These novel insights can help explain how tapeworms grow in their human and animal hosts and could be helpful in finding new ways to target these parasites.
Tapeworms are famous for the enormous lengths they reach and their ability to grow thousands of segments, called proglottids. During their normal life cycle they shed large parts of their body and then regenerate to maintain a certain length. However, it has never been fully understood how they achieve this.
“We know that tapeworm regeneration is likely to involve stem cells, but up until now their potential to regenerate has never been comprehensively studied,” explains lead author Tania Rozario of the Morgridge Institute for Research at the University of Wisconsin–Madison, US. “In this study, we explored which parts of the tapeworm are able to regenerate and how regeneration is driven by stem cells.”
The team used a toolbox of molecular techniques to answer these questions. First, they removed certain fragments of the worms and then grew them in the lab to determine which regions of the body can regenerate. This showed that neither the head nor posterior body alone can regenerate and that the neck portion is needed. Astonishingly, removing the head from the neck did not stop the tapeworm from continuing to grow, but the regeneration of new segments was inhibited. Only when the tapeworm head and neck were left intact could the tapeworm continuously regenerate segments.
Next, they tested whether the neck contains special stem cells that allow tapeworms to regenerate.

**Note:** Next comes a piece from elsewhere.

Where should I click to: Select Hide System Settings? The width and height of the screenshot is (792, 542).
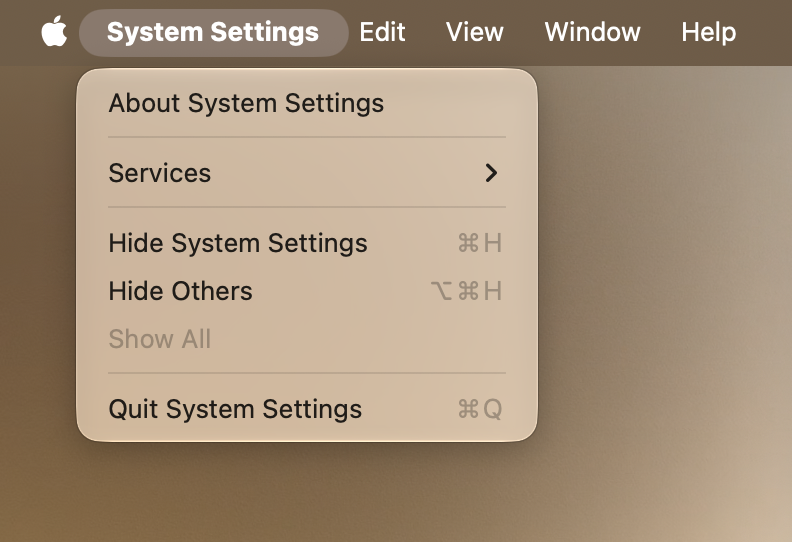tap(307, 243)
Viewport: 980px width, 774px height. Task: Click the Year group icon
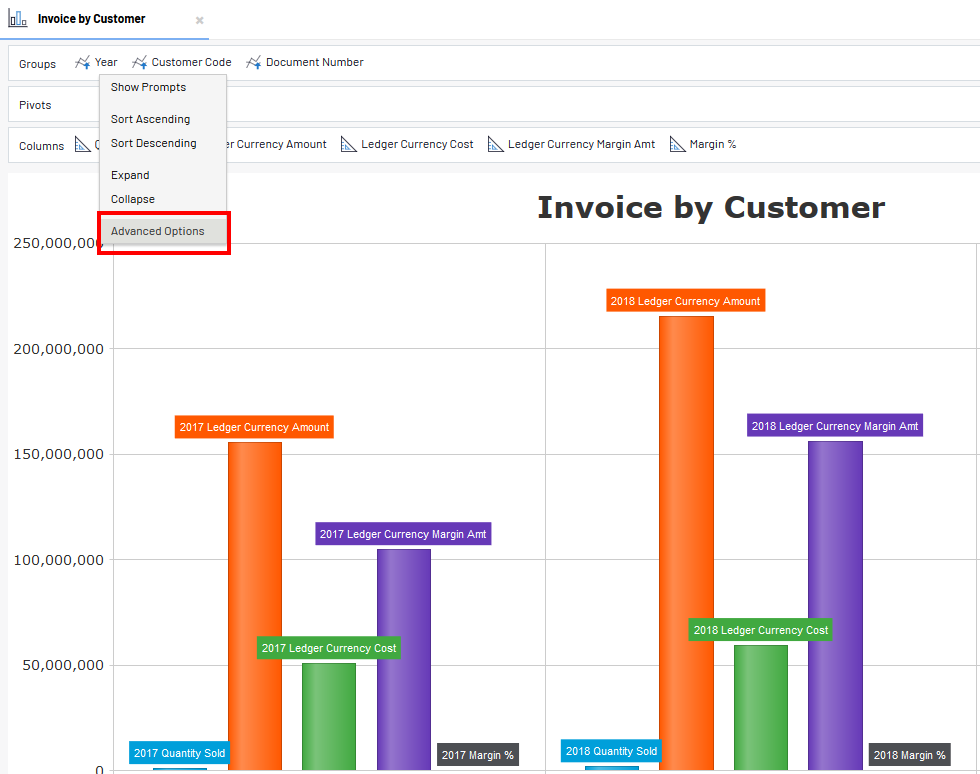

They labelled rapidly multiplying cells in the worms and then studied their location in the body. They found that these cells exist throughout the whole body and not just in the neck. Further studies also revealed no evidence for stem cells that are unique to the neck.
This led the team to speculate that stem cells are found throughout the tapeworm but that signals only operating in the neck are necessary to activate them. To test this, they administered irradiated tapeworms (that would be destined to die) with donor cells from different parts of a healthy worm. These donor cells rescued the worms and allowed them to regenerate. When stem cells were removed from the donor cells, this rescue could not occur. This proves that the rapidly growing cells identified in this study are bona fide stem cells that can establish and regenerate within another host worm. Moreover, stem cells from any part of the body could rescue the injured worms, which suggests that external factors, rather than features of stem cells in the neck, allow regeneration to occur.
“It appears that in tapeworms, location matters enormously,” concludes senior author Phillip Newmark, Howard Hughes Medical Institute Investigator at the Morgridge Institute for Research. “The head and neck environments provide cues that control the ability of stem cells to regenerate segments, even though the stem cells involved in this process are not confined to either one of these areas of the body.”